Wal-Mart's Attempt at Environmental Awareness
It was only a matter of time before Wal-Mart took part in the organic food craze that's been sweeping the nation for the last decade. (Organic is a fancy name for foods that are certifiably grown without synthetic pesticides or fertilizers.) Late this year, Wal-Mart began to stock a complete selection of organic foods in 4,000 stores. They plan to price their organic food only 10 percent more than their conventional food, making it more accessible to those who normally can't afford to go organic. Whether or not this is a good thing is entirely up to you, but it will be beneficial to the environment. Think about it--Wal-Mart will need a large amount of organic farmland, which means less pesticides and chemical fertilizers being pumped into the ground.

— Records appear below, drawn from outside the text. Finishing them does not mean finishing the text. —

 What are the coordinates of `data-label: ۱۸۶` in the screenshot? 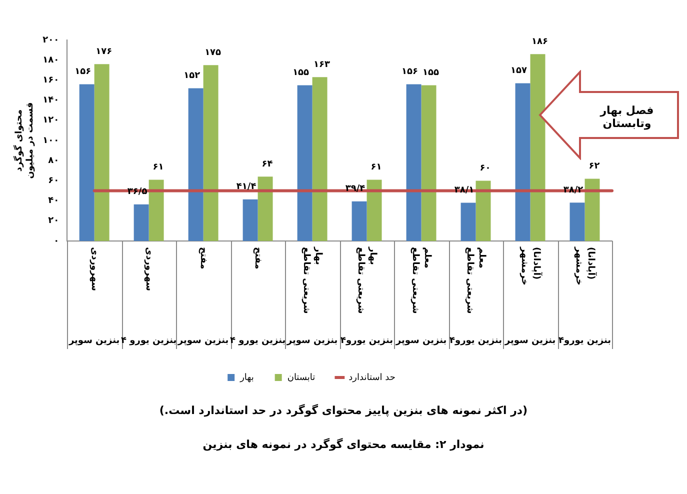 It's located at (540, 42).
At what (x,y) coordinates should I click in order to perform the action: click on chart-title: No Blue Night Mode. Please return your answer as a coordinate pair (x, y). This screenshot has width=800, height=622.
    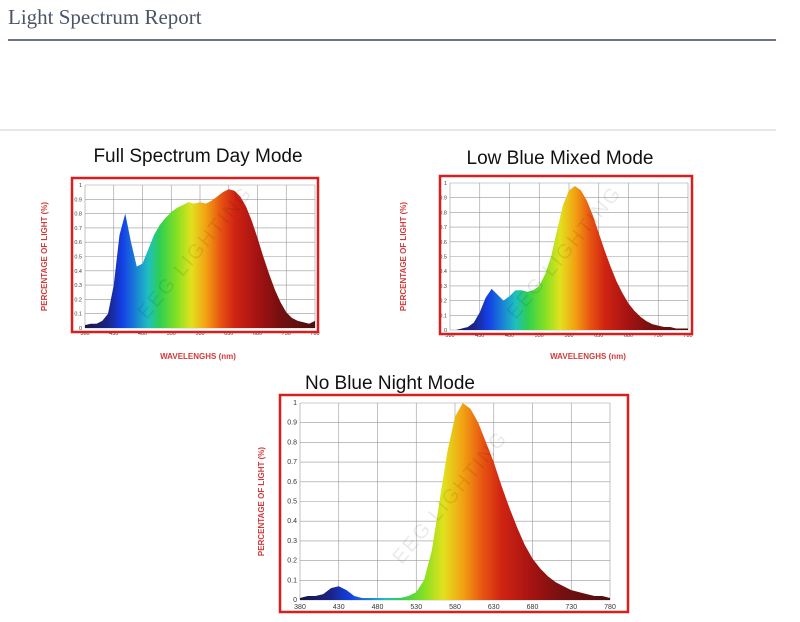
    Looking at the image, I should click on (390, 384).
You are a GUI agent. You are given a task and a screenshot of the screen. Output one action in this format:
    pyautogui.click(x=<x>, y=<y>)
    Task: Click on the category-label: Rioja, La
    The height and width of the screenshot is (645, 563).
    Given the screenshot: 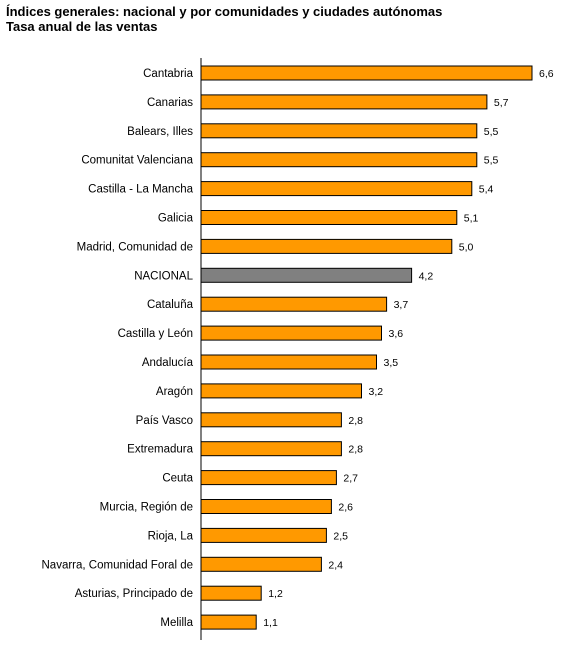 What is the action you would take?
    pyautogui.click(x=171, y=536)
    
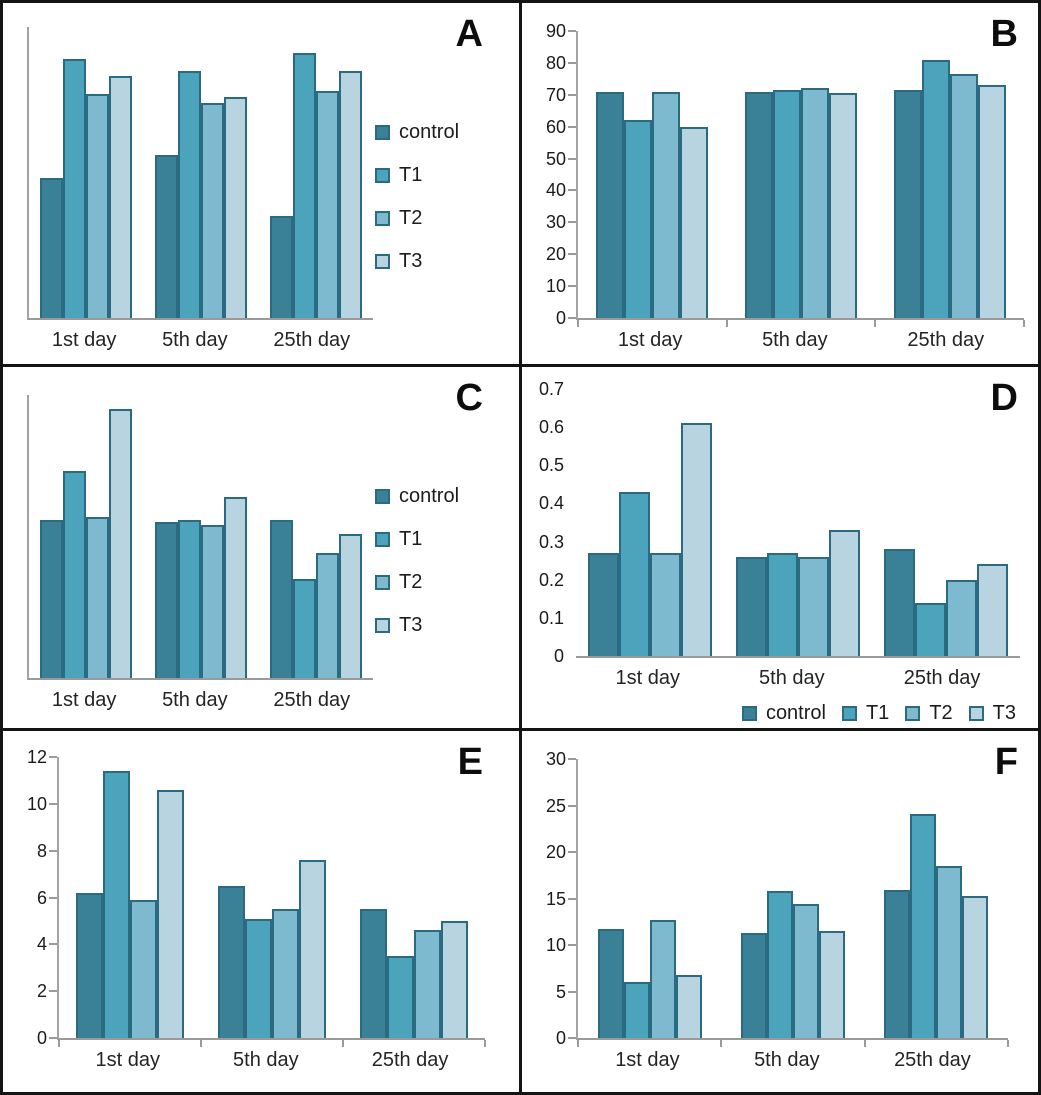 The image size is (1041, 1095). I want to click on y-tick-label: 0.2, so click(551, 580).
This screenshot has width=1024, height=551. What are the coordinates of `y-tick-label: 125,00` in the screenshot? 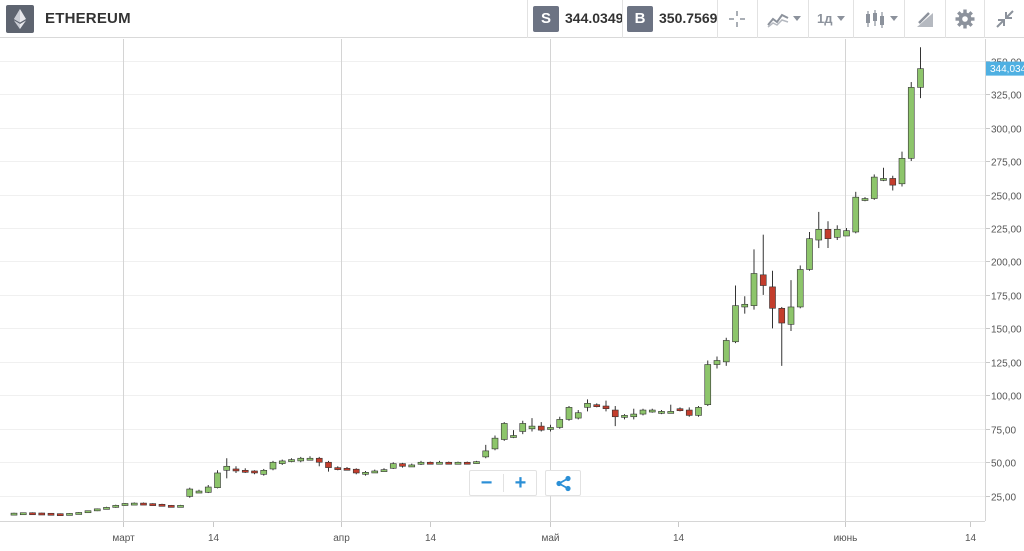 It's located at (1006, 364).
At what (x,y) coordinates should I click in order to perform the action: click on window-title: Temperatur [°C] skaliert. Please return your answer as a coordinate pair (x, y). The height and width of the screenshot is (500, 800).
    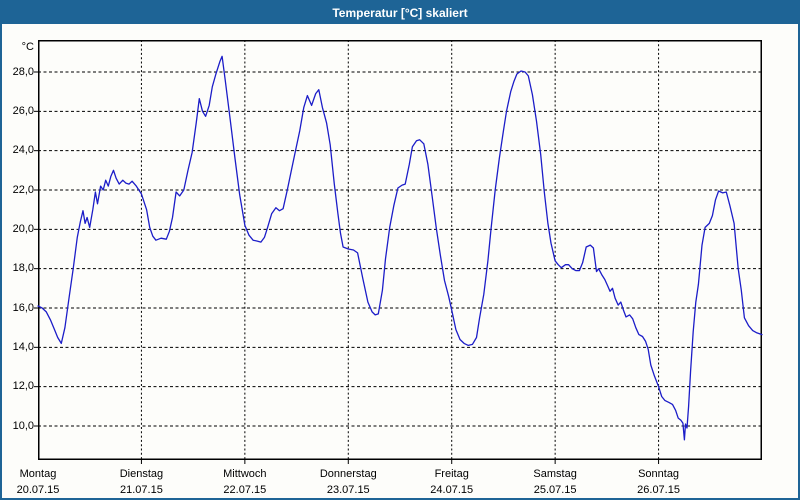
    Looking at the image, I should click on (400, 13).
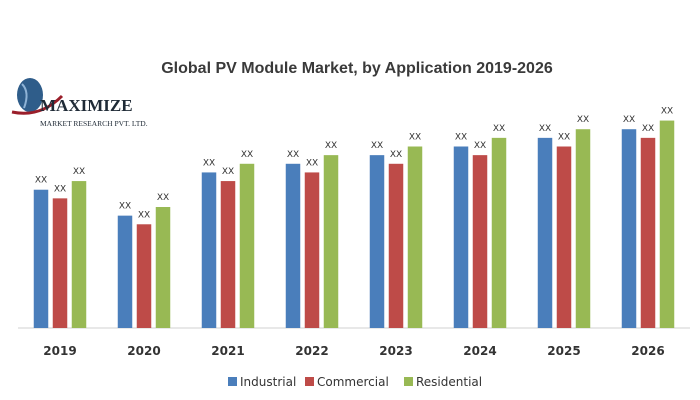 The width and height of the screenshot is (700, 400). Describe the element at coordinates (377, 242) in the screenshot. I see `bar-industrial-2023` at that location.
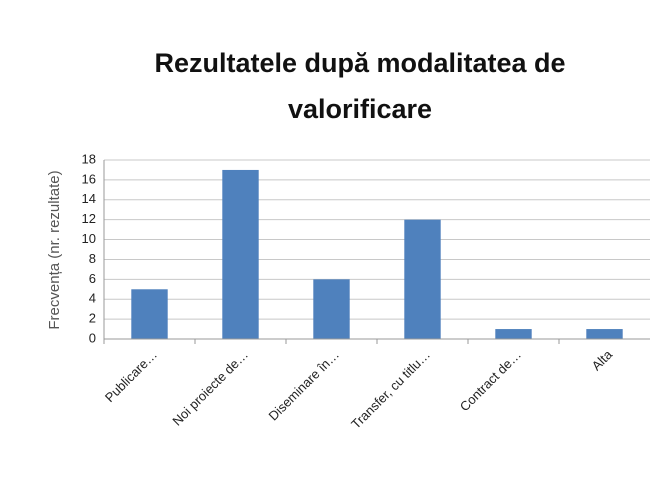 The image size is (662, 488). Describe the element at coordinates (89, 178) in the screenshot. I see `y-tick-label: 16` at that location.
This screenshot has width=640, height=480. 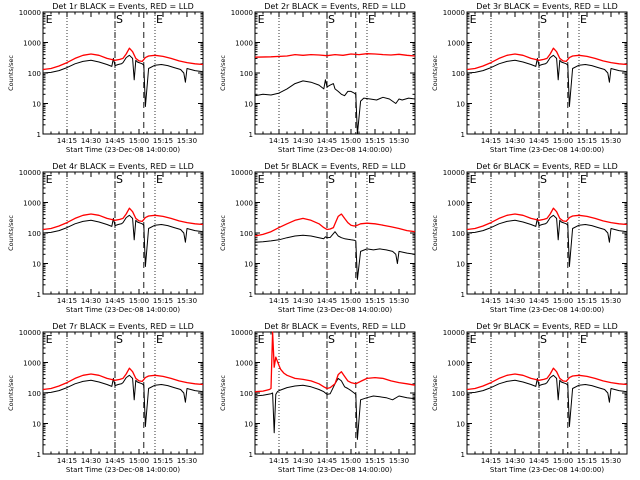 I want to click on panel-title: Det 9r BLACK = Events, RED = LLD, so click(x=547, y=326).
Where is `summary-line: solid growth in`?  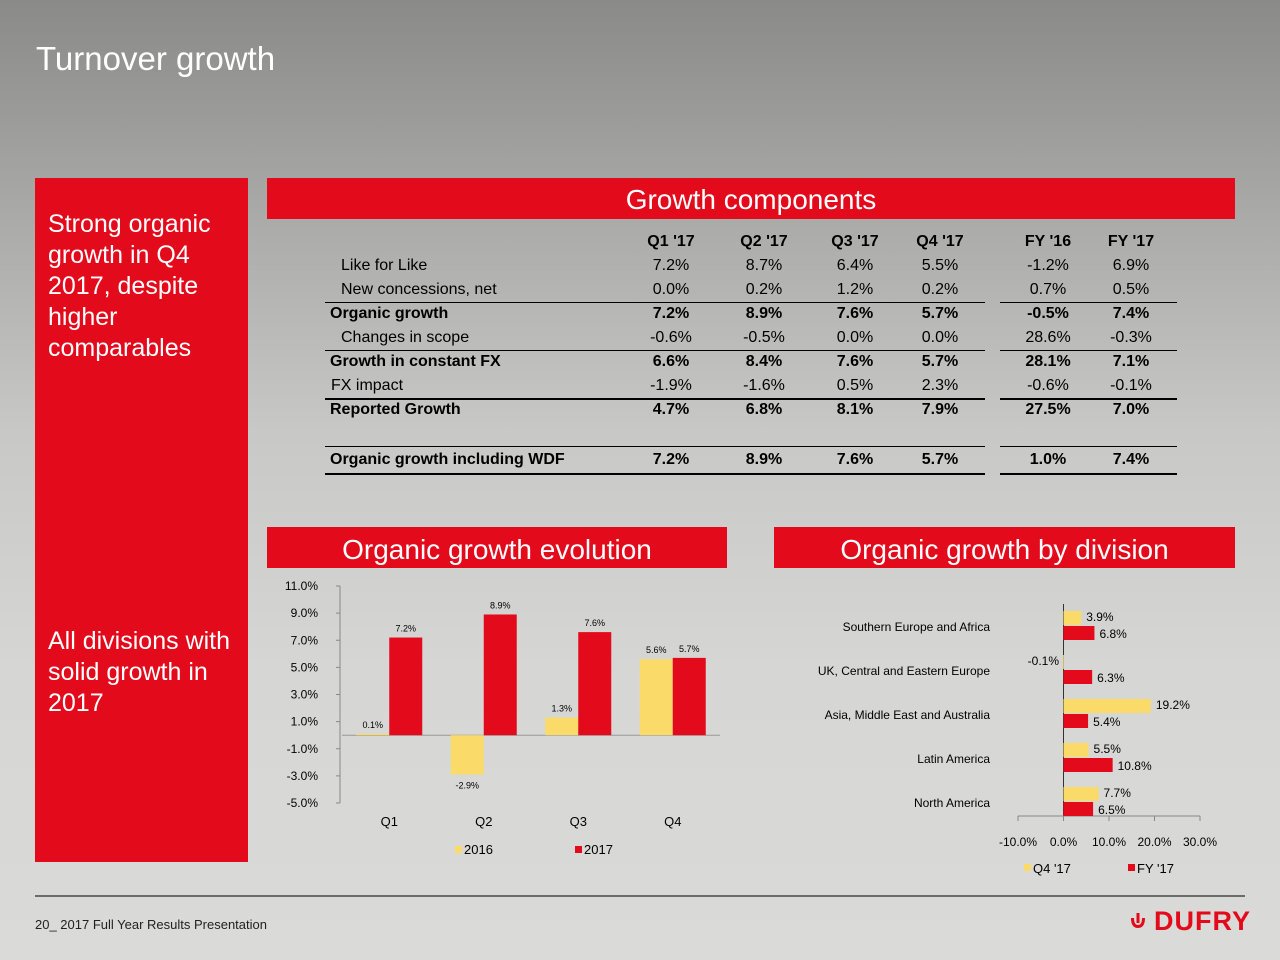 summary-line: solid growth in is located at coordinates (128, 672).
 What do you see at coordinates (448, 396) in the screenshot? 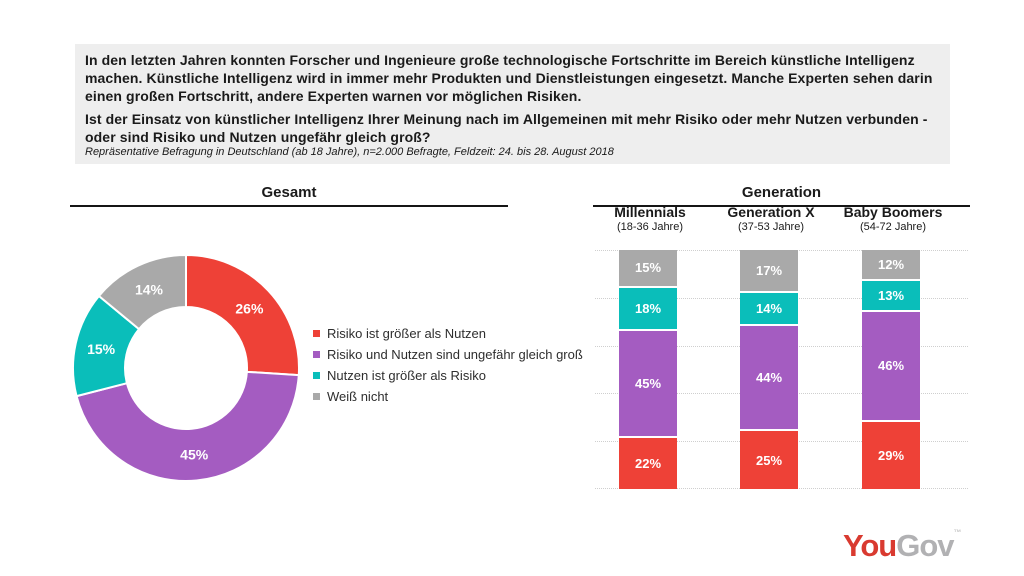
I see `legend-item: Weiß nicht` at bounding box center [448, 396].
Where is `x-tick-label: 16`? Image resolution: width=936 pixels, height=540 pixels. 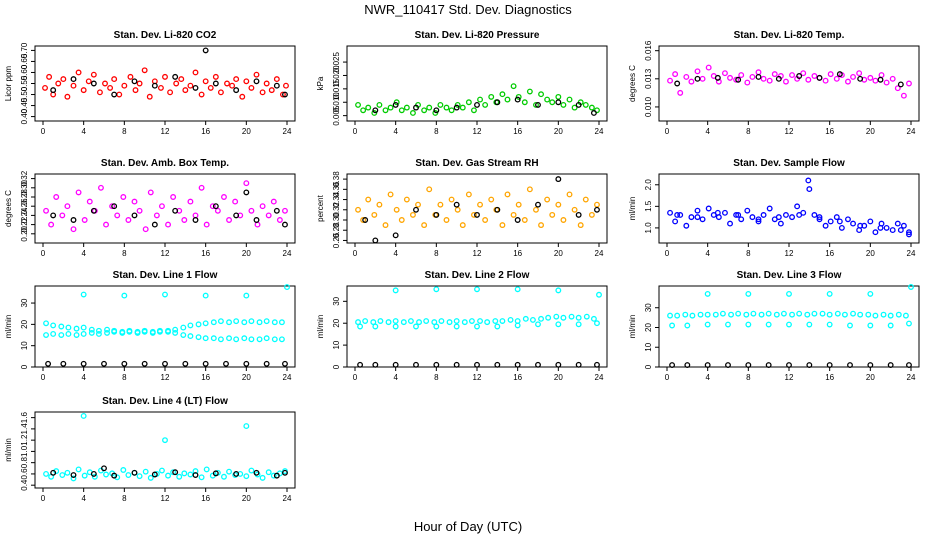 x-tick-label: 16 is located at coordinates (830, 254).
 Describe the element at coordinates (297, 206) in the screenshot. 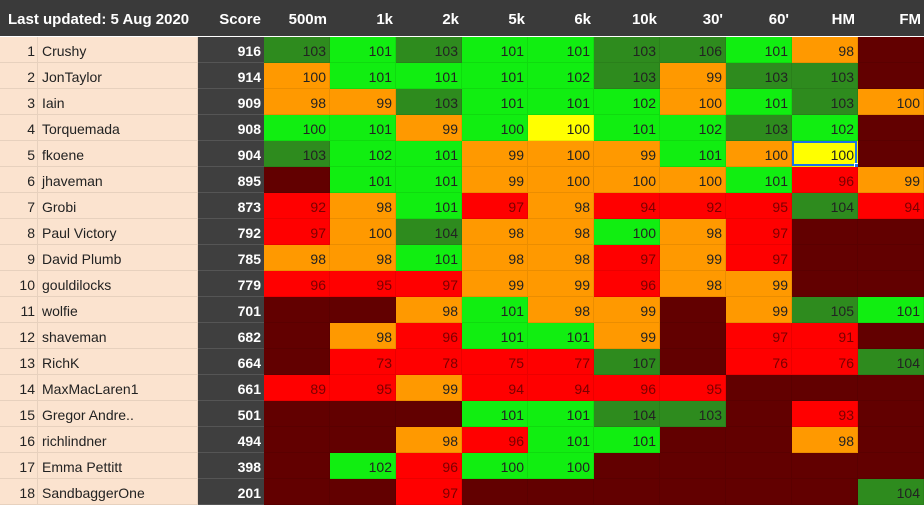

I see `result-cell-500m: 92` at that location.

Maybe that's the silver lining of an otherwise ridiculous idea.
Beating Our Sweet Tooths
As if worrying about trans fat wern't enough, 2006 was the year of fretting about high fructose corn syrup. Almost all nutritionists will tell you that high fructose corn syrup is responsible for most of the nation's obesity crisis. As a result, more and more people are trying to remove it from their diets and use alternative sweeteners. However, that's easier said than done. High fructose corn syrup is in more food than you think. For example, a low-fat fruit-flavored yogurt can have as much as 10 teaspoons of the sweetener in one serving. Because of the nation’s sudden obsession with ridding themselves of the syrup, some companies have begun advertising that they use alternative sweeteners like molasses, Splenda or brown rice syrup in their products. If you're worried about it, be sure to read the labels on foods you purchase.
A Black Eye for Popeye
Just when you thought it was finally safe to eat, E. coli rears its ugly head yet again. But this time it wasn't found in meat. It was found in produce. A few instances were reported in 2006. The first was found in California spinach. Natural Selection Foods was forced to recall 34 brands of spinach due to the outbreak. Eighteen states reported cases and the number of cases rose to 109. Three people actually died. Another case was also traced back to produce from California. Taco Bell removed all green onions from 5,800 restaurants after tests suggested they may be responsible for three dozen cases of E. coli in three states, which was later traced back to lettuce. I guess the moral of the story is don't eat produce from California.
courtesy of FHM magazine
Rachael Ray: Here to Stay
Move over Martha, Rachael Ray is America's newest culinary sweetheart. In less than five years, she managed to create quite an empire. She has four shows on the Food Network, 4.5 million books in print, a $6 million contract with Random House Publishing, her own lines of cookware, kitchen appliances and extra virgin olive oil, a food and lifestyle magazine, Every Day with Rachael Ray, and she recently was given her own daytime talk show. Impressive. There are dozens of websites created by her adoring fans and a few websites created by those who can't stand her. Rachael Ray definitely left an impression on America in 2006.
Don't Forget the Wine
American airport security has become increasingly invasive since 9/11, and it went one step further this year when airports banned all liquids from being carried on planes. Despite easing the policy to allow containers of liquids that hold no more than three ounces, it still presents a problem for those purchasing wine while traveling. Since carrying expensive bottles of wine on planes is no longer an option, vendors, travelers, counselors and teachers are scrambling to find new ways to transport bottles to tastings and client meetings.